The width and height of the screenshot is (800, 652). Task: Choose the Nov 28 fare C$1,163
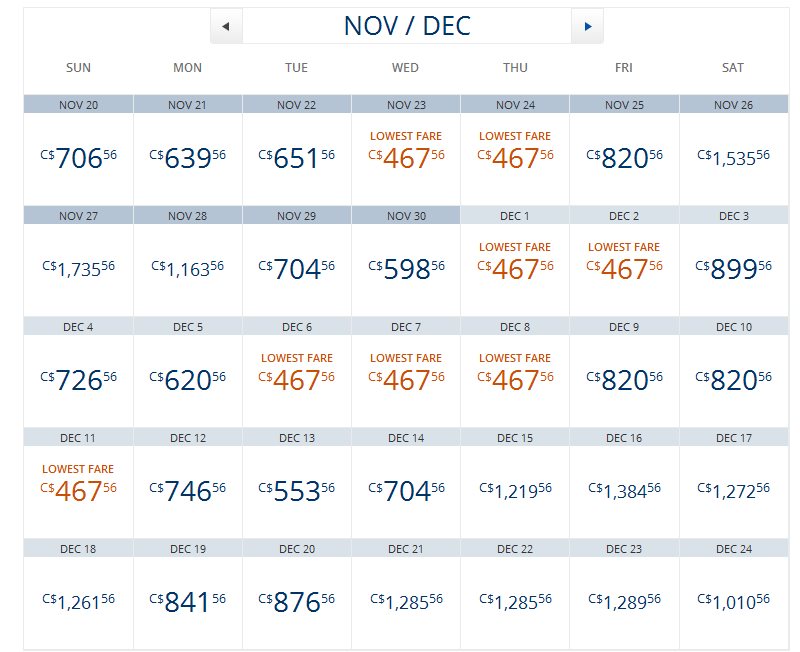pyautogui.click(x=188, y=267)
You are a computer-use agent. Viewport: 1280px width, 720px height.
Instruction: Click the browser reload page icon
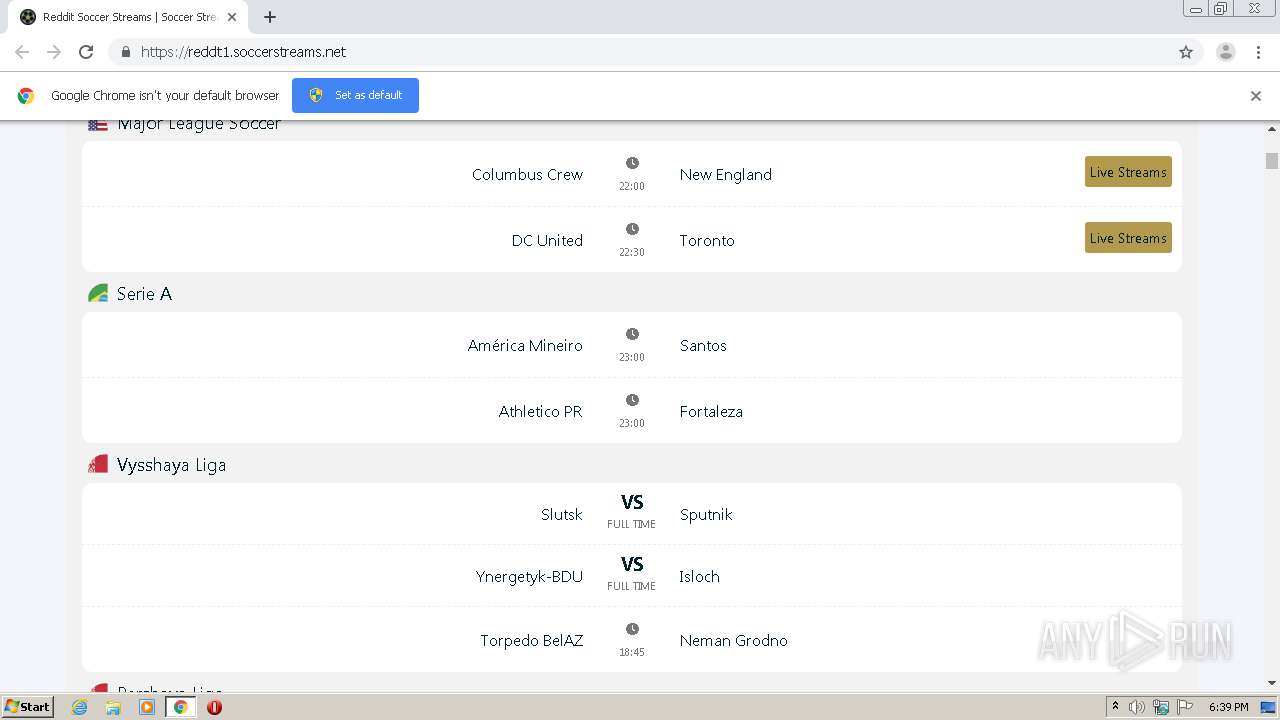86,52
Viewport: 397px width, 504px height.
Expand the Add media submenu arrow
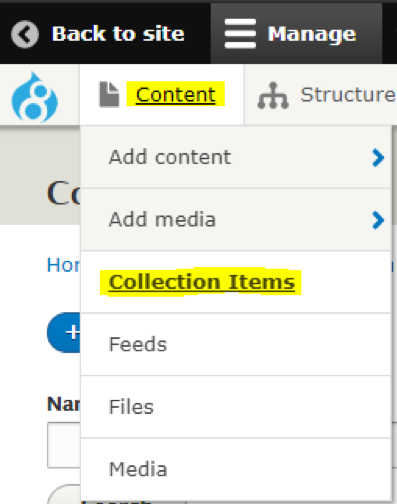pyautogui.click(x=378, y=220)
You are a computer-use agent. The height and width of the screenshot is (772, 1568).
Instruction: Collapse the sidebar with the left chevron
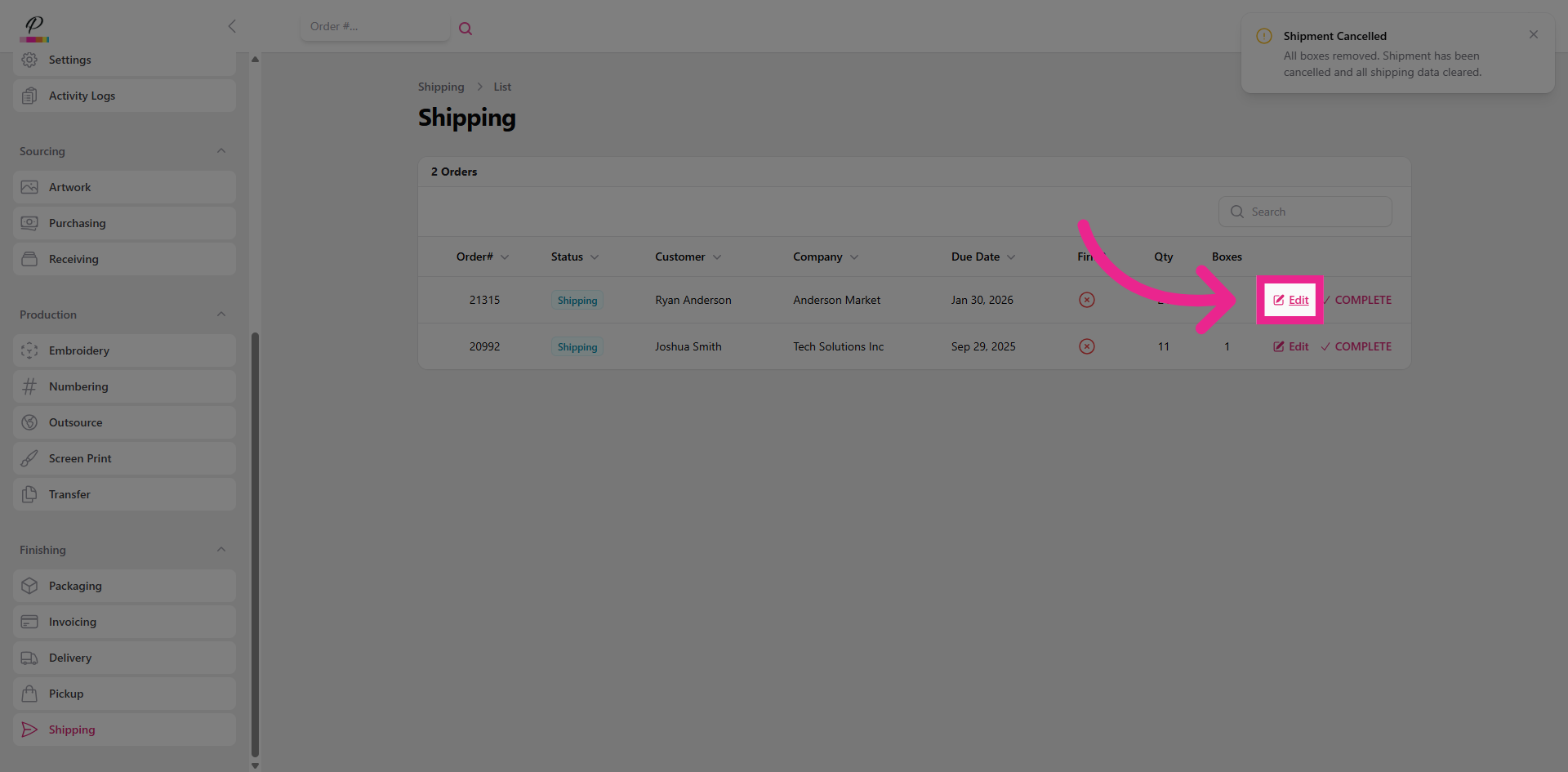pos(232,26)
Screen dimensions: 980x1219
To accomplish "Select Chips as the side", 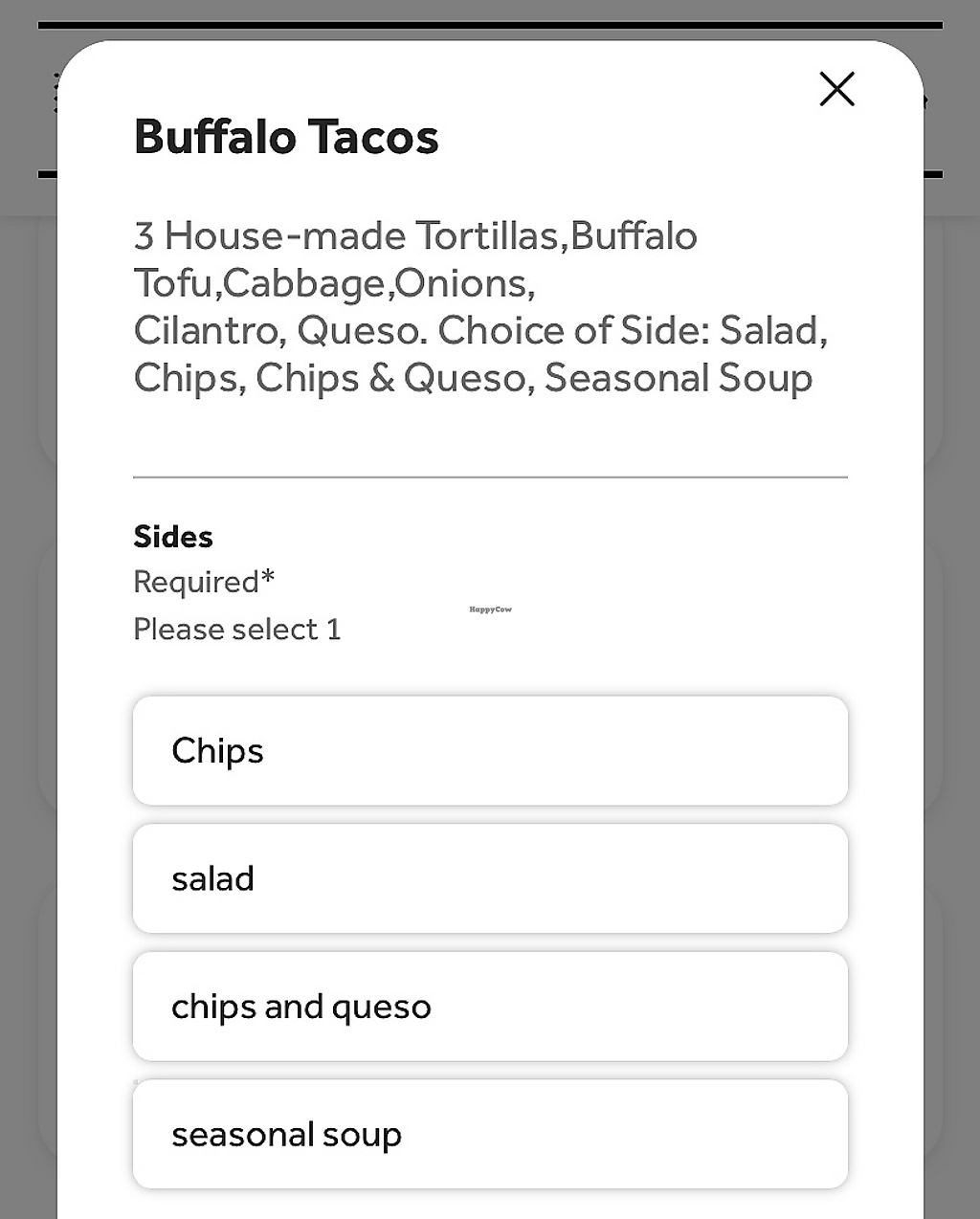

(SHORT EXERCISE) Rewrite all of the material above as a numbered list, skipping any blank lines and leaving out the pictures.

(RESPONSE)
1. The width and height of the screenshot is (800, 652). Task: Choose the Nov 28 fare C$1,163
2. pyautogui.click(x=188, y=267)
3. You are a computer-use agent. Viewport: 1280px width, 720px height.
4. Instruction: Click the browser reload page icon
5. 86,52
6. Viewport: 397px width, 504px height.
7. Expand the Add media submenu arrow
8. pyautogui.click(x=378, y=220)
9. You are a computer-use agent. The height and width of the screenshot is (772, 1568).
10. Instruction: Collapse the sidebar with the left chevron
11. pos(232,26)
12. Screen dimensions: 980x1219
13. To accomplish "Select Chips as the side", 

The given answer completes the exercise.